━━━━━ Exercise passage ━━━━━
Now, I am gonna check out your stuff!



StephanieC said...

It's mindblowing, the number of good blogs out there. And the great ones. You can spend hours and hours just checking a few out at a time.

I started my blog because of Hyperbole and a Half. She inspired me to write out my "crazy", poke fun at myself, and connect with people in a way that Facebook or Twitter would never allow.

But in doing so, I thought my Facebook friends and real life friends and family would read and respond and be part of it. I was completely wrong.

The support comes from other bloggers. Most of us seem to "get it". We all love comments, and followers, and high page hits.

We support each other and it's a real community.

But write for you first, gain the feedback and take it from there. Because it will be joyless if you are only writing for others, right?


Richard G. Crockett said...

Hey Stephanie,

I was just putting the final touches on my draft for tomorrow's post (actually today, Pacific Time) when your comment came in.

It's a "bare all" kinda post. Wasn't sure whether I should go for it, but I decided I would.

Re: writing for others, well, I do like to tell stories, and the joy of that IS the joy it brings others, starting from the time I was a kid telling my little brothers and sisters stories.

Still, I think the keyword in your comment is the "only," so, yeah.

Also, I am starting to see what you are saying about where the support comes from. So far my family and friends are too shy to participate. I wonder? Are people just too indoctrinated into being an audience rather than a participant?

(Hmmm... Idea for post.)


StephanieC said...
━━━━━ Extracted data ━━━━━
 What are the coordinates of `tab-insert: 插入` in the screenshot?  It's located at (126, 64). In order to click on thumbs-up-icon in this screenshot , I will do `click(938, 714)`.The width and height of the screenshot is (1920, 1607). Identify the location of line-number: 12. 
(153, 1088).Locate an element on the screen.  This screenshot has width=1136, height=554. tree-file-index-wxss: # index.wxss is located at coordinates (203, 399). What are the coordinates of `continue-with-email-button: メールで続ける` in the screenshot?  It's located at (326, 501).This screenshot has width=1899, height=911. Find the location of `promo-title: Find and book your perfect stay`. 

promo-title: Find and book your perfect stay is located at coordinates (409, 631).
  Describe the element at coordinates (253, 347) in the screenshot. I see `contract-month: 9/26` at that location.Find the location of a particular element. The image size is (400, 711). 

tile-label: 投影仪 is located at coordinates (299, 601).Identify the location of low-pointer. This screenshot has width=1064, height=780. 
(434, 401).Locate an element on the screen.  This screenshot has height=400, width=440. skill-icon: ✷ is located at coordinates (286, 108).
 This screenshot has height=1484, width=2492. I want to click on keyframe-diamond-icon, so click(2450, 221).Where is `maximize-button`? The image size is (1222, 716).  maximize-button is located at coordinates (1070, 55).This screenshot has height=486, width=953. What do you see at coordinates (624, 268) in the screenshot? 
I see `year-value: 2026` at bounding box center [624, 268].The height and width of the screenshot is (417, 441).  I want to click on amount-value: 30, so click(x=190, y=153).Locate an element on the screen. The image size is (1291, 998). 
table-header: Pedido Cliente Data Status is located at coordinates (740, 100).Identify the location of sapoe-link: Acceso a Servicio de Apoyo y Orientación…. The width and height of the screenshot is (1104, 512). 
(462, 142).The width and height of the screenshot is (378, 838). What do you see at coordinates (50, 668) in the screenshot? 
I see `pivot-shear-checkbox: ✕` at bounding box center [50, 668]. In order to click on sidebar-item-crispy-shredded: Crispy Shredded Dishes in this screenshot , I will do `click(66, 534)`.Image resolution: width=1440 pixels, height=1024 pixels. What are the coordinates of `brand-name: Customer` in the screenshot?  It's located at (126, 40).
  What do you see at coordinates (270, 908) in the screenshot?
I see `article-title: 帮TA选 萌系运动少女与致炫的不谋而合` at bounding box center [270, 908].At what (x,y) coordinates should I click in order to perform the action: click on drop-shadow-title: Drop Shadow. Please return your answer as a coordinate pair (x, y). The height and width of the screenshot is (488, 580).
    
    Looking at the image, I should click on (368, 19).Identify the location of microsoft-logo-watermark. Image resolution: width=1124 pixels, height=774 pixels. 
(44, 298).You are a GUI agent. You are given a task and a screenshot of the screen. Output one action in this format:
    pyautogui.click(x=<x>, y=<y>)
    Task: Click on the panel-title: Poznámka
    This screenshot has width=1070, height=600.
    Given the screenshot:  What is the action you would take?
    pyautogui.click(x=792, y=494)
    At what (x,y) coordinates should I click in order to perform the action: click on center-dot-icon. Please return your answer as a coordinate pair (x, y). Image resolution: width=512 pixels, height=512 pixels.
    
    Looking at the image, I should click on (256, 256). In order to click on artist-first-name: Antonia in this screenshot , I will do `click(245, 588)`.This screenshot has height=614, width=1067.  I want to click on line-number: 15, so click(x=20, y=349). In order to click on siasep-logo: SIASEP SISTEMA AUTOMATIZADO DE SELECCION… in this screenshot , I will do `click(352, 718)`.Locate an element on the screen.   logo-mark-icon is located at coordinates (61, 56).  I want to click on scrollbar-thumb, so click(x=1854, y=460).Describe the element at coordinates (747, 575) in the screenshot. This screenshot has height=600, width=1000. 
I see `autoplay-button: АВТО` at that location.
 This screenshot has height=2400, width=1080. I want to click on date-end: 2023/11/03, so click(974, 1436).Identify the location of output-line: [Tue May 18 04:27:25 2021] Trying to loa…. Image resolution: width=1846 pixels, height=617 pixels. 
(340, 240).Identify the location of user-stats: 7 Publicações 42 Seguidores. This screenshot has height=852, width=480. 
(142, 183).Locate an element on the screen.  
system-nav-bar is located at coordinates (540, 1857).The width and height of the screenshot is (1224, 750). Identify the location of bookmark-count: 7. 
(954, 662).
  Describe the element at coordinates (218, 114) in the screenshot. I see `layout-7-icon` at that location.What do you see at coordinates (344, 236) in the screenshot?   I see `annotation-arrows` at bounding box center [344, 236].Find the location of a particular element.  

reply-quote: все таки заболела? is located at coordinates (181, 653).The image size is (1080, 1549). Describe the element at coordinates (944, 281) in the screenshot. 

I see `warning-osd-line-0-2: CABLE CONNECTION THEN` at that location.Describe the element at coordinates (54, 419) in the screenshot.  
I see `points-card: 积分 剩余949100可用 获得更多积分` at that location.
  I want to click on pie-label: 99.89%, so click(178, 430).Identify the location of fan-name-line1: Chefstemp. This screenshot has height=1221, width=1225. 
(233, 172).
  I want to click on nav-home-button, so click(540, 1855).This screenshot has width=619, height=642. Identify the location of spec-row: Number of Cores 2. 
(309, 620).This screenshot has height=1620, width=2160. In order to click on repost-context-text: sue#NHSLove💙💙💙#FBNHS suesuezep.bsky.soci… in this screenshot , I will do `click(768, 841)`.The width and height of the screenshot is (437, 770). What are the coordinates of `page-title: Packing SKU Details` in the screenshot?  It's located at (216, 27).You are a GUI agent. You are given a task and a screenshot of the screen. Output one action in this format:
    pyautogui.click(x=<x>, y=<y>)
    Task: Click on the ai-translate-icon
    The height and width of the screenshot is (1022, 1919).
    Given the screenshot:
━━━━━
» **Apply what you read**:
1. In the blog comment thread, what does StephanieC say inspired her to start her blog?
2. Carry on the blog comment thread from its last line.

» **Results for the exercise**:
1. Hyperbole and a Half.

2.
I'm not sure, it is almost like they all have stage fright. My own boyfriend says he doesn't know what to say. Mom said she can't think of a comment "funny enough" to post...

So, if you find a way to draw them out of the woodwork, please let me know!

Richard G. Crockett said...

Will do.

I do leave the option to post anonymously. I use that on some blogs because I don't want to be bothered with another membership, not because of secrecy, so I like it when others leave that option, but I don't think that's the problem.

Hell, I have to nudge people just to answer a frackin' email, so there might be some real issues with communication at the heart of this. Beyond that, some kind of fear similar to that of meeting new people at a party? Doing something new? Breaking the ice? Like you said, some kind of stage fright?

I can understand that.

freddie said...

Would it work to have a "Single Word" comment section? I don't know about you but I seem to make single word comments all the time when I am reading on screen or hard copy.

Richard G. Crockett said...

Hi Freddie,

Already, I think I have revised my opinion. The fact is, anyone leaving a comment is worth respect.